__ACTIVITY__
Each line from the start of the data below through the one containing "Task: Click the 收藏 label" must be reproduced exactly.

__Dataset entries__
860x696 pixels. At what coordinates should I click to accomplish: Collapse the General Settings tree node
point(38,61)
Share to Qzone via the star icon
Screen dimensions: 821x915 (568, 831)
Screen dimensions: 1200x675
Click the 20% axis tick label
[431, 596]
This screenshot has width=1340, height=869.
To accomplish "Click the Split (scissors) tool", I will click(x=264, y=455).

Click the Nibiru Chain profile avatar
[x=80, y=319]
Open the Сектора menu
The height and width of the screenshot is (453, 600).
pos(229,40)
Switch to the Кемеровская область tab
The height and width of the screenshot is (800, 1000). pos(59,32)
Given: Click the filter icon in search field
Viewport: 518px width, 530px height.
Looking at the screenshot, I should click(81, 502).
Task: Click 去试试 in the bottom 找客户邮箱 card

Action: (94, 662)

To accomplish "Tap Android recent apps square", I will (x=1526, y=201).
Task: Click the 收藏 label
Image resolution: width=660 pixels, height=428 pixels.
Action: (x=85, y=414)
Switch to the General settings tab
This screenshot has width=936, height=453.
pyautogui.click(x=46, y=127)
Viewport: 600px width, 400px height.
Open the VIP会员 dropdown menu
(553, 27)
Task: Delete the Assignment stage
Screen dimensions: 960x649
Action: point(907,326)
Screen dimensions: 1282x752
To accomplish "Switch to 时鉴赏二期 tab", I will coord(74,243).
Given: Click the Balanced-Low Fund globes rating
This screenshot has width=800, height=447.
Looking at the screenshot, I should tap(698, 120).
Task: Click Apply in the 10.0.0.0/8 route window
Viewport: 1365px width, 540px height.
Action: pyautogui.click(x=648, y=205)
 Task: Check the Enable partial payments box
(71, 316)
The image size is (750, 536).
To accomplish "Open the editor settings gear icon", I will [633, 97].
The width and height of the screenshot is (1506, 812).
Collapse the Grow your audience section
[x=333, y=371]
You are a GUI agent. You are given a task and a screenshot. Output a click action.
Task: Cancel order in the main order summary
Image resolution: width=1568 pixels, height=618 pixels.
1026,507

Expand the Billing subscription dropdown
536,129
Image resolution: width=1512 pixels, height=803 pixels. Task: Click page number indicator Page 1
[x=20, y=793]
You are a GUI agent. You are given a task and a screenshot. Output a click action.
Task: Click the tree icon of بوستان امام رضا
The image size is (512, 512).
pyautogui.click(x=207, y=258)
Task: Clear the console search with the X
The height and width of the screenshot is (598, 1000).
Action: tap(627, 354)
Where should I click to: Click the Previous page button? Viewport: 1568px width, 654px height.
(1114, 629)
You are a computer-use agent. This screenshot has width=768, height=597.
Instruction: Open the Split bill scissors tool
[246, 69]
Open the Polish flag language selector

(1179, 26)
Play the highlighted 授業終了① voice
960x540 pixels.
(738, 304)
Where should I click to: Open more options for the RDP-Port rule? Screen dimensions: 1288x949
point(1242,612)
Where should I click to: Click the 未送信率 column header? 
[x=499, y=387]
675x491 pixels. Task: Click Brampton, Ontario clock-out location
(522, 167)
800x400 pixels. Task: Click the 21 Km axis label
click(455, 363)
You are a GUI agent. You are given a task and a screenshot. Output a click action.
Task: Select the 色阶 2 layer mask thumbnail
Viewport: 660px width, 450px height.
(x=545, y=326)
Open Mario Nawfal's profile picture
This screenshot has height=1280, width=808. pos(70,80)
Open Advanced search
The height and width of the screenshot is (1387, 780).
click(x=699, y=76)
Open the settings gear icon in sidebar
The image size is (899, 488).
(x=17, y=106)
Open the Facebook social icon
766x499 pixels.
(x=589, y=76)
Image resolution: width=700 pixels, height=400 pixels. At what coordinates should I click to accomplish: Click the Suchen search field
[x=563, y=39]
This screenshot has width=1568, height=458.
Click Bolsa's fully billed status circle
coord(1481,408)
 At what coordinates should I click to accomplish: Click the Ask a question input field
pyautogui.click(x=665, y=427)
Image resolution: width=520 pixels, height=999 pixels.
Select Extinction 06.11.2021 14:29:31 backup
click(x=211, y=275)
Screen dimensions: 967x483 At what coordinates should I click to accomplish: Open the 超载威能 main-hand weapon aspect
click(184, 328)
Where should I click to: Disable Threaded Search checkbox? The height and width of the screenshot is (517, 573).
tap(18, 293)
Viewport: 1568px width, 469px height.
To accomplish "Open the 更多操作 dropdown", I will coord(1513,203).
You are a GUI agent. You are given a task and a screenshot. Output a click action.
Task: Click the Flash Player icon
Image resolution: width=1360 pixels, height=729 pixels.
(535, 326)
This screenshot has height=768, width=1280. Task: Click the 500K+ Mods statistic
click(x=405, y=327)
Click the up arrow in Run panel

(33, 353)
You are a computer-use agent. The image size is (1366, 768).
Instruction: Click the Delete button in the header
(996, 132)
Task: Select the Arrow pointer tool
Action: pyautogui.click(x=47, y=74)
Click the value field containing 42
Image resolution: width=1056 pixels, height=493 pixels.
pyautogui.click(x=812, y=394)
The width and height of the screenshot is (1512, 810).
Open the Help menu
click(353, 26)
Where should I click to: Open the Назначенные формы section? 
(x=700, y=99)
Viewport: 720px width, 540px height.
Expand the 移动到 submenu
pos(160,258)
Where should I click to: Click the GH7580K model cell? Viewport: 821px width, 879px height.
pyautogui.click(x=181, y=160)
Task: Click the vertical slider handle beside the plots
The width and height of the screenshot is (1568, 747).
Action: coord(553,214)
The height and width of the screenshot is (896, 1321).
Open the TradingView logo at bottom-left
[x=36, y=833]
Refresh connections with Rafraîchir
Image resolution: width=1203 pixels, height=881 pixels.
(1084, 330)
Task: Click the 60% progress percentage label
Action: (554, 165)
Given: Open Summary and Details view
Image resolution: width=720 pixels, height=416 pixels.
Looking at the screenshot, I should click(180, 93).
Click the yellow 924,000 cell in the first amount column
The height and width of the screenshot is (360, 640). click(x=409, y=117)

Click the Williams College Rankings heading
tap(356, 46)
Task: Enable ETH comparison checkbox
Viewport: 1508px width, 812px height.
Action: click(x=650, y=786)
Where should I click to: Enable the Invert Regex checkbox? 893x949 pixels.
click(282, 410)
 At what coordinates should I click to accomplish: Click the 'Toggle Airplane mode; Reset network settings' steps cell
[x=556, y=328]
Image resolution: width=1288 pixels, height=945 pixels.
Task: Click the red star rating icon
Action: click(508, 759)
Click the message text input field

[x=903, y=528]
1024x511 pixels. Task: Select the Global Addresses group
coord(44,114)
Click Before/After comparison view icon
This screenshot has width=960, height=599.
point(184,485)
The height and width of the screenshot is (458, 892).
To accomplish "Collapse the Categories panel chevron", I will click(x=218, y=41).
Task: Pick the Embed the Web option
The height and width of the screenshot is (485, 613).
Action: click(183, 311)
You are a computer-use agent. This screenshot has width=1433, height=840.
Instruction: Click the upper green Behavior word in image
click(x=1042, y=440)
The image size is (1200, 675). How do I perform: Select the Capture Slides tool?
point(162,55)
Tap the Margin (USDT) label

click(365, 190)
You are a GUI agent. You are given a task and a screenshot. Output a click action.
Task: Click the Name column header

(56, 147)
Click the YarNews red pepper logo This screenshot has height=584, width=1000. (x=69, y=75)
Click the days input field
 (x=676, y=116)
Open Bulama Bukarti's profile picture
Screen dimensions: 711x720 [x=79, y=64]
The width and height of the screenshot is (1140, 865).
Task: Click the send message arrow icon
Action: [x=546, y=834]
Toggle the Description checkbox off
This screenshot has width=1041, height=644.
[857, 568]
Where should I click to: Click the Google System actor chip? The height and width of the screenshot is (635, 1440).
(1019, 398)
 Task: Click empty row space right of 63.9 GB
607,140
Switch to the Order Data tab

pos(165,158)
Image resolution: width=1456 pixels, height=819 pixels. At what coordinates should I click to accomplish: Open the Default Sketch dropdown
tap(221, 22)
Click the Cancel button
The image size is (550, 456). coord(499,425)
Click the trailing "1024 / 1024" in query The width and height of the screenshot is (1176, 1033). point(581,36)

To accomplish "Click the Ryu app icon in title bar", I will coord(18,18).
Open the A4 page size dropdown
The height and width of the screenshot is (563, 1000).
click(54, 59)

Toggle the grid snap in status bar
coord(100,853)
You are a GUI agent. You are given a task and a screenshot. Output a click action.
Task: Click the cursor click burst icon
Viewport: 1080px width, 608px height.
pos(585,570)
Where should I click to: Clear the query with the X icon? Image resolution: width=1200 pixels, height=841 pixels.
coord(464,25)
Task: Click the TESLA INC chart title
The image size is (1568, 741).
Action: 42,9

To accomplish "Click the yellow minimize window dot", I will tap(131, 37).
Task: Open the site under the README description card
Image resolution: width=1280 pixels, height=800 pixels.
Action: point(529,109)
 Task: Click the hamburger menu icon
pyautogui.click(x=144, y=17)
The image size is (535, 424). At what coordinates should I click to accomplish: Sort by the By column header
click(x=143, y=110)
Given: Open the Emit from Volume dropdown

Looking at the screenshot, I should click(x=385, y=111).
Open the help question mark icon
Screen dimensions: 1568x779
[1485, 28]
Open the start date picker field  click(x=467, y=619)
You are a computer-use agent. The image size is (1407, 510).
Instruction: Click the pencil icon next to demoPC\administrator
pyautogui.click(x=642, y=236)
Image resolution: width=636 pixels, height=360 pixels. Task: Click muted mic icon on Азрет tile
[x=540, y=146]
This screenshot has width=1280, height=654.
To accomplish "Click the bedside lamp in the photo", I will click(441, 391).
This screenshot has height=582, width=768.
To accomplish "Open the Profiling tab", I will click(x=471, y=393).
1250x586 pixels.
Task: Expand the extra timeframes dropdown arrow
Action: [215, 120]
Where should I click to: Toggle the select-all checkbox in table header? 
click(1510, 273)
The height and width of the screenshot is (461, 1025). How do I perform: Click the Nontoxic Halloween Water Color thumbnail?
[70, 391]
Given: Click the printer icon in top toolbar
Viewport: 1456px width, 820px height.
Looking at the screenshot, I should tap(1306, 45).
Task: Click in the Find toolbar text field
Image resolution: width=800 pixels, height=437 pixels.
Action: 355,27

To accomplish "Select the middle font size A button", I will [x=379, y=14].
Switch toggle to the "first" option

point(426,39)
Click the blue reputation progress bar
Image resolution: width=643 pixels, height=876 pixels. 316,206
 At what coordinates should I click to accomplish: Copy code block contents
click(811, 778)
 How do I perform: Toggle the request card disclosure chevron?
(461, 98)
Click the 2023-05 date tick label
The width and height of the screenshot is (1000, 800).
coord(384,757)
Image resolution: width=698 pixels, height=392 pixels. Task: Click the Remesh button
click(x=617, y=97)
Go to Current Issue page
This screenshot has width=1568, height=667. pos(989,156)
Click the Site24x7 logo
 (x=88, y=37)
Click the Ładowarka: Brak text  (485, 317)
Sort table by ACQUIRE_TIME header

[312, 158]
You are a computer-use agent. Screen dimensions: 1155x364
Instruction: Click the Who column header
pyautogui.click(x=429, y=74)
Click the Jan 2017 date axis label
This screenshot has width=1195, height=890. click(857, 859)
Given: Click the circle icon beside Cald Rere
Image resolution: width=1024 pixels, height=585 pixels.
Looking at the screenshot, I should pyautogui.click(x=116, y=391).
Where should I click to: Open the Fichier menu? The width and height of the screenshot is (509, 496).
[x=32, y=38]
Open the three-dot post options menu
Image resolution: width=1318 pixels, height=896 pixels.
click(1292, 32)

__THE ANSWER__
860x696 pixels. At what coordinates should I click to accomplish: Collapse the General Settings tree node
point(38,61)
Share to Qzone via the star icon
Screen dimensions: 821x915 (568, 831)
Screen dimensions: 1200x675
Click the 20% axis tick label
[431, 596]
This screenshot has width=1340, height=869.
To accomplish "Click the Split (scissors) tool", I will click(x=264, y=455).

Click the Nibiru Chain profile avatar
[x=80, y=319]
Open the Сектора menu
The height and width of the screenshot is (453, 600).
pos(229,40)
Switch to the Кемеровская область tab
The height and width of the screenshot is (800, 1000). pos(59,32)
Given: Click the filter icon in search field
Viewport: 518px width, 530px height.
Looking at the screenshot, I should click(81, 502).
Task: Click 去试试 in the bottom 找客户邮箱 card

Action: (94, 662)

To accomplish "Tap Android recent apps square", I will (x=1526, y=201).
Task: Click the 收藏 label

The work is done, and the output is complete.